─── Selection
Traditional two-wheel motorcycles are considered single-track vehicles. Three-wheel vehicles could have either double or triple tracks. Double track vehicles are motorcycles with sidecars, while triple track vehicles (trikes) can have either two front wheels or two rear wheels.

10.2 – Autocycles

During the 2017 Legislative Session, the Georgia General Assembly changed the definition of a Class C motor vehicle in O.C.G.A. § 40-5-23(c) to include three-wheel motor vehicles equipped with a steering wheel. They also changed O.C.G.A. § 40-6-311(b) to distinguish motorcycles as motor vehicles controlled by handlebars requiring the operator to straddle the seat. Helmets are required in autocycles.

10.3 – Differences between Two-Wheel Motorcycles and Three-Wheel
Vehicles

A three-wheel vehicle is naturally more stable than a two-wheel motorcycle. However, under certain conditions it could “tip over” or lift one of the wheels off the pavement. In order to ensure its stability, you will need to pay attention to your body position, your speed, and how you load a three-wheel vehicle.

They also steer differently. Since three-wheel vehicles cannot lean, the front wheel needs to be pointed in the direction you want the vehicle to go.

10.4 – Be Familiar with Your Vehicle

Make sure you are completely familiar with the three-wheel vehicle before you take it out on the street. Be sure to review the owner’s manual. Remember, three-wheel vehicles take up more space than two-wheel motorcycles and therefore you will need more space to maneuver.

10.5 – Body Position

Your body position is important for control on a three-wheel vehicle. You should be able to reach both handgrips comfortably while leaning and shifting your weight in turns.

10.6 – Turning

Approach turns and curves with caution. If you enter a turn too fast you may end up crossing into another lane of traffic, lifting a wheel, or going off the road. Oversteering could cause the vehicle to skid and you could lose control.

10.7 – Hills

When riding uphill on a three-wheel vehicle, some weight will shift to the rear, causing the front of the vehicle to become lighter. This weight shift reduces the traction on the front wheel(s) for steering and braking. You should shift some of your body weight forward to maintain steering control.
──────
─── Record set
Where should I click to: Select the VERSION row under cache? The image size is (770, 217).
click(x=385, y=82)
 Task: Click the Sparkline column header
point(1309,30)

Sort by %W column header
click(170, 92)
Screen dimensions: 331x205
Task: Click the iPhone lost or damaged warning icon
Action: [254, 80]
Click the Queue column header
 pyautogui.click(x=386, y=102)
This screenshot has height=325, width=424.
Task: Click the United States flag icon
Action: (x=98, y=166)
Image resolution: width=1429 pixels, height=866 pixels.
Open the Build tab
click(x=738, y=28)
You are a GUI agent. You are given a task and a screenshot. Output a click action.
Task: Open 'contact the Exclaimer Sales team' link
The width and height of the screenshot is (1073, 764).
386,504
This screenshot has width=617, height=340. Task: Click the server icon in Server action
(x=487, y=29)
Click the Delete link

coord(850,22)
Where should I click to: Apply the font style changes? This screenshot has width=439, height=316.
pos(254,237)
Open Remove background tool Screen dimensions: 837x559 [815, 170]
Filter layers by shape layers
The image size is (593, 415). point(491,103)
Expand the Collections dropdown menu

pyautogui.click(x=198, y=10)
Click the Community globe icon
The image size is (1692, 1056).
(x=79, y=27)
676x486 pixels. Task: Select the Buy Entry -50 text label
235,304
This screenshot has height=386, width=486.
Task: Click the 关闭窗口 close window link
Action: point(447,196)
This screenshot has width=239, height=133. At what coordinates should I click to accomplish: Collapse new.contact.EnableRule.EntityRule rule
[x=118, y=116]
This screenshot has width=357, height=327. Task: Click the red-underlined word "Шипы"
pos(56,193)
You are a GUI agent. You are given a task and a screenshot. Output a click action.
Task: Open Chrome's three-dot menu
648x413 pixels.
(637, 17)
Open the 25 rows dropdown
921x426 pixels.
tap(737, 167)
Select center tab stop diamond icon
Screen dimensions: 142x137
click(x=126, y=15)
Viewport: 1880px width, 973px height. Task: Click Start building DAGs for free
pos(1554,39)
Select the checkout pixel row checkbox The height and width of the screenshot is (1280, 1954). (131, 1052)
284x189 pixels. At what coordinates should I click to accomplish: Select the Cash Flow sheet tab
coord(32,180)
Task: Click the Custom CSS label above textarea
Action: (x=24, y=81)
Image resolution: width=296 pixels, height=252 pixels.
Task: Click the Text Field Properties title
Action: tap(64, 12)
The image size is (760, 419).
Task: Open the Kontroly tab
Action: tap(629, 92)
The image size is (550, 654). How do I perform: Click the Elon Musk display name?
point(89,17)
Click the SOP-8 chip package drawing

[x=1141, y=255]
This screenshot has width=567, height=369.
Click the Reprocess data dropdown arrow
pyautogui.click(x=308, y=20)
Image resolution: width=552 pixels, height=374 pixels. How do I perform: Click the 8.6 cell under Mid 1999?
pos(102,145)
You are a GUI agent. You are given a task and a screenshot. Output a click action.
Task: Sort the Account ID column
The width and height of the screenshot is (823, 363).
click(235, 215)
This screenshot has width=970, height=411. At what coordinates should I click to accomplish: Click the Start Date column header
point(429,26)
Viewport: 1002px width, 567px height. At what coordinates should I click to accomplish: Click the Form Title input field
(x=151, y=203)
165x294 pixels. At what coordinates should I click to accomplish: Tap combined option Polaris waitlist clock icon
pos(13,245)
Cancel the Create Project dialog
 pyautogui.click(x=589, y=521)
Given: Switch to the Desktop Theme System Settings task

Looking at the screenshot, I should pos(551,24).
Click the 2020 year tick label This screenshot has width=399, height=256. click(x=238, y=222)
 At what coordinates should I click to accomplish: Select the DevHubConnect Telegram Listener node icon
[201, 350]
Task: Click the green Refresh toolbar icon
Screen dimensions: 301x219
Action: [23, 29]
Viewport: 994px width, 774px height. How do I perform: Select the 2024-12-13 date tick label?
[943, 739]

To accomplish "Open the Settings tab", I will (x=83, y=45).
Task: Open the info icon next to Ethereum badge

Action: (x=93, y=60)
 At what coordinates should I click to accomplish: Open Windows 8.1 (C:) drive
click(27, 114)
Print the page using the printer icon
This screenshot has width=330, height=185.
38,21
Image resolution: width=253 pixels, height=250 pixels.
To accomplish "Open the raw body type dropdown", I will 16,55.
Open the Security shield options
──────
> [Given request 1]
Copy the section of the three-wheel vehicle text verbatim, starting at "They also steer" and ending at "space to maneuver.".
> [Given request 2]
Continue the three-wheel vehicle text from its last sentence.

> [Exercise result 1]
They also steer differently. Since three-wheel vehicles cannot lean, the front wheel needs to be pointed in the direction you want the vehicle to go.

10.4 – Be Familiar with Your Vehicle

Make sure you are completely familiar with the three-wheel vehicle before you take it out on the street. Be sure to review the owner’s manual. Remember, three-wheel vehicles take up more space than two-wheel motorcycles and therefore you will need more space to maneuver.

> [Exercise result 2]
When riding downhill, gravity increases the amount of braking force required to slow or stop the vehicle. It is important, therefore, to begin slowing earlier for cornering and stopping.

10.8 – Lane Position

The width of a three-wheel vehicle is similar to the width of some automobiles, therefore, unlike a two-wheel motorcycle, you are limited in lane positioning. Keep toward the center of the lane and within the lane markings.

Lane positioning when riding in groups is also an important consideration. Ride single file and always maintain a safe margin, four seconds minimum, between vehicles.

10.9 – Parking at the Roadside

Position your vehicle in a parking space so you are parked parallel to the curb. Set the parking brake or leave it in gear to keep it from rolling. Parking parallel to the curb will facilitate pulling away from the curb and entering the lanes of traffic.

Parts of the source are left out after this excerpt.